Colonia Dolores –primer municipio mocoví argentino– tiene la autoestima alta. Acaba de cumplirse un año del “rescate” de Violeta (9), otra pieza del mismo rompecabezas: fue violada por un vecino, una médica hizo la denuncia y las autoridades judiciales, además de detener al violador, la trasladaron a un orfanato. Es decir: se manejó la situación según la obsoleta Ley de Patronato. Violeta fue entregada en adopción, y lloraba tanto en la nueva casa en Recoleta, Buenos Aires, que le tocó en suerte, que la madre adoptiva decidió “devolverla” a Santa Fe. Los mocovíes, ante la indiferencia del sistema judicial, recurrieron a los medios para denunciar el caso y “recuperarla”.
“Como víctima de abuso, fue castigada. No había un peligro inminente para la nena, pero la comunidad pasó a ser sospechosa –relata Laura Munzo, psicóloga de la Defensoría del Pueblo santafesina–. Como si esta comunidad santafesina con 110 muertos por año por inseguridad se mostrara protectora. Ellos en ningún momento quisieron ocultar la situación de abuso. Al contrario, creyeron que las instituciones iban a proteger a quien tenían que proteger.”

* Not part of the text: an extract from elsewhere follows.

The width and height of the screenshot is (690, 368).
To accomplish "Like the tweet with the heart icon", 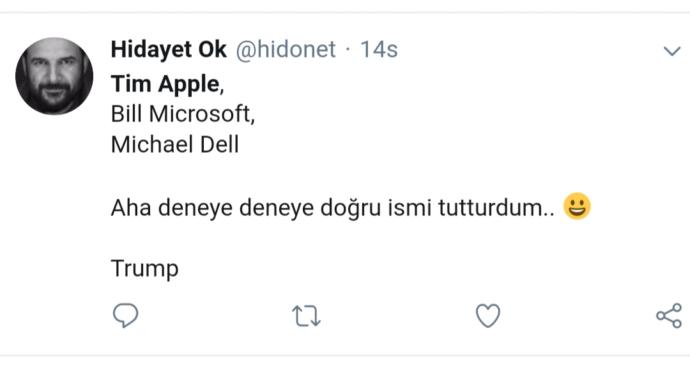I will 488,316.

Ni apocalípticas ni integradas, las nuevas generaciones de los pueblos originarios empiezan a ensayar experiencias muy chiquitas pero simbólicas del ejercicio de una tercera posición en el ejercicio de sus derechos.
En este marco, qué es el VIH, cómo integrarse y, a la vez, cómo defenderse de lo desconocido es lo que preocupa a las y los jóvenes mapuches, estudiantes secundarios y universitarios, que participaron de una capacitación que el FEIM (Fundación para el Estudio e Investigación de la Mujer) organizó en Bahía Blanca. “Ellos cuentan que las comunidades tienen prácticas que son menos promiscuas, más saludables –repasa Mabel Bianco, presidenta de la ONG–. Por eso, justamente, quieren incorporar el profiláctico: para evitar ser diezmados, como pasó con la sífilis, y para preservar su etnia.”